• Element and text position data:
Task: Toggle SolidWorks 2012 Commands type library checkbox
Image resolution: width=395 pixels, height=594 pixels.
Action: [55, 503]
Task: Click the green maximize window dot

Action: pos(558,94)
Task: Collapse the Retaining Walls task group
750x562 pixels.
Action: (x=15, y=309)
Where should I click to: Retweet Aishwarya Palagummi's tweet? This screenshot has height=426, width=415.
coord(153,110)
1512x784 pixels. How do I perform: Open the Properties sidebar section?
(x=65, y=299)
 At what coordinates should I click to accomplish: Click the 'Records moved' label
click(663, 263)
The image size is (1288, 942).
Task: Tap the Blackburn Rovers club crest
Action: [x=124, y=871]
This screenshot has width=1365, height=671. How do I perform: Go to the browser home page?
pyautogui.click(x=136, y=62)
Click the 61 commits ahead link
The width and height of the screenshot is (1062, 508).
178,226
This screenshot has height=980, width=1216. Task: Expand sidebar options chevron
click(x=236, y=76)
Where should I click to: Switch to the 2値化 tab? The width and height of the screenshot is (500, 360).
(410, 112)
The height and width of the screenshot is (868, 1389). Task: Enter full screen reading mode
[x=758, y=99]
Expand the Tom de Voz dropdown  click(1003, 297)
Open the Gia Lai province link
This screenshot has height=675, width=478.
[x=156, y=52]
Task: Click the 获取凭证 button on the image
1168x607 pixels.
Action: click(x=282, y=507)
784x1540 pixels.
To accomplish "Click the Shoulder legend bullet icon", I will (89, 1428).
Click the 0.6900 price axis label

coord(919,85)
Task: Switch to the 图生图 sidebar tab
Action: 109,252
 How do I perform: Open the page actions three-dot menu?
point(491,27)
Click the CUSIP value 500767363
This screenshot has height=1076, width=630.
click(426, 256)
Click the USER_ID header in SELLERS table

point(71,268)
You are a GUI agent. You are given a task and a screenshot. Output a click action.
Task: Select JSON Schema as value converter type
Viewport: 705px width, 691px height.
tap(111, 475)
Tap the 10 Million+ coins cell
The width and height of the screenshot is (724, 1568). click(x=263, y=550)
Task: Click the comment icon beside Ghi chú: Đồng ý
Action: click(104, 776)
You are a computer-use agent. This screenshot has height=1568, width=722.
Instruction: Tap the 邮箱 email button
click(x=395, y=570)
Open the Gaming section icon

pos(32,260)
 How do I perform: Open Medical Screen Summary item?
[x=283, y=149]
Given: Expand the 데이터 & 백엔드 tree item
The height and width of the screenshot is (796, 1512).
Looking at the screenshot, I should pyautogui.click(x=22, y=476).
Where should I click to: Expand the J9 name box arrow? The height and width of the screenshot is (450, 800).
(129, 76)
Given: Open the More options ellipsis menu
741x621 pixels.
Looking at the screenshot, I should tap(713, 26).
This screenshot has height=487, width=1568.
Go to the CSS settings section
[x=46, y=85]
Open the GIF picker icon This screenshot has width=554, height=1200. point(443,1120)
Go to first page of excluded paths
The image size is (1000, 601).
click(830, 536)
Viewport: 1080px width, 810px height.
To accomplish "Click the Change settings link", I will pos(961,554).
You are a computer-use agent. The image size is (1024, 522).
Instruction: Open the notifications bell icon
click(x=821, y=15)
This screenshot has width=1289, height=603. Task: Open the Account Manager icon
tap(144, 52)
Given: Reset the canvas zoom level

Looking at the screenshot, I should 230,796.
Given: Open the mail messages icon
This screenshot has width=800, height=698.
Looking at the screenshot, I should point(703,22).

• What to do: Copy every line of the items above word for word, changing nothing.

• Finished exercise:
Task: Toggle SolidWorks 2012 Commands type library checkbox
Image resolution: width=395 pixels, height=594 pixels.
Action: [55, 503]
Task: Click the green maximize window dot

Action: pos(558,94)
Task: Collapse the Retaining Walls task group
750x562 pixels.
Action: (x=15, y=309)
Where should I click to: Retweet Aishwarya Palagummi's tweet? This screenshot has height=426, width=415.
coord(153,110)
1512x784 pixels. How do I perform: Open the Properties sidebar section?
(x=65, y=299)
 At what coordinates should I click to accomplish: Click the 'Records moved' label
click(663, 263)
The image size is (1288, 942).
Task: Tap the Blackburn Rovers club crest
Action: [x=124, y=871]
This screenshot has width=1365, height=671. How do I perform: Go to the browser home page?
pyautogui.click(x=136, y=62)
Click the 61 commits ahead link
The width and height of the screenshot is (1062, 508).
178,226
This screenshot has height=980, width=1216. Task: Expand sidebar options chevron
click(x=236, y=76)
Where should I click to: Switch to the 2値化 tab? The width and height of the screenshot is (500, 360).
(410, 112)
The height and width of the screenshot is (868, 1389). Task: Enter full screen reading mode
[x=758, y=99]
Expand the Tom de Voz dropdown  click(1003, 297)
Open the Gia Lai province link
This screenshot has height=675, width=478.
[x=156, y=52]
Task: Click the 获取凭证 button on the image
1168x607 pixels.
Action: click(x=282, y=507)
784x1540 pixels.
To accomplish "Click the Shoulder legend bullet icon", I will (89, 1428).
Click the 0.6900 price axis label

coord(919,85)
Task: Switch to the 图生图 sidebar tab
Action: 109,252
 How do I perform: Open the page actions three-dot menu?
point(491,27)
Click the CUSIP value 500767363
This screenshot has height=1076, width=630.
click(426, 256)
Click the USER_ID header in SELLERS table

point(71,268)
You are a GUI agent. You are given a task and a screenshot. Output a click action.
Task: Select JSON Schema as value converter type
Viewport: 705px width, 691px height.
tap(111, 475)
Tap the 10 Million+ coins cell
The width and height of the screenshot is (724, 1568). click(x=263, y=550)
Task: Click the comment icon beside Ghi chú: Đồng ý
Action: click(104, 776)
You are a computer-use agent. This screenshot has height=1568, width=722.
Instruction: Tap the 邮箱 email button
click(x=395, y=570)
Open the Gaming section icon

pos(32,260)
 How do I perform: Open Medical Screen Summary item?
[x=283, y=149]
Given: Expand the 데이터 & 백엔드 tree item
The height and width of the screenshot is (796, 1512).
Looking at the screenshot, I should pyautogui.click(x=22, y=476).
Where should I click to: Expand the J9 name box arrow? The height and width of the screenshot is (450, 800).
(129, 76)
Given: Open the More options ellipsis menu
741x621 pixels.
Looking at the screenshot, I should tap(713, 26).
This screenshot has height=487, width=1568.
Go to the CSS settings section
[x=46, y=85]
Open the GIF picker icon This screenshot has width=554, height=1200. point(443,1120)
Go to first page of excluded paths
The image size is (1000, 601).
click(830, 536)
Viewport: 1080px width, 810px height.
To accomplish "Click the Change settings link", I will pos(961,554).
You are a computer-use agent. The image size is (1024, 522).
Instruction: Open the notifications bell icon
click(x=821, y=15)
This screenshot has width=1289, height=603. Task: Open the Account Manager icon
tap(144, 52)
Given: Reset the canvas zoom level

Looking at the screenshot, I should 230,796.
Given: Open the mail messages icon
This screenshot has width=800, height=698.
Looking at the screenshot, I should point(703,22).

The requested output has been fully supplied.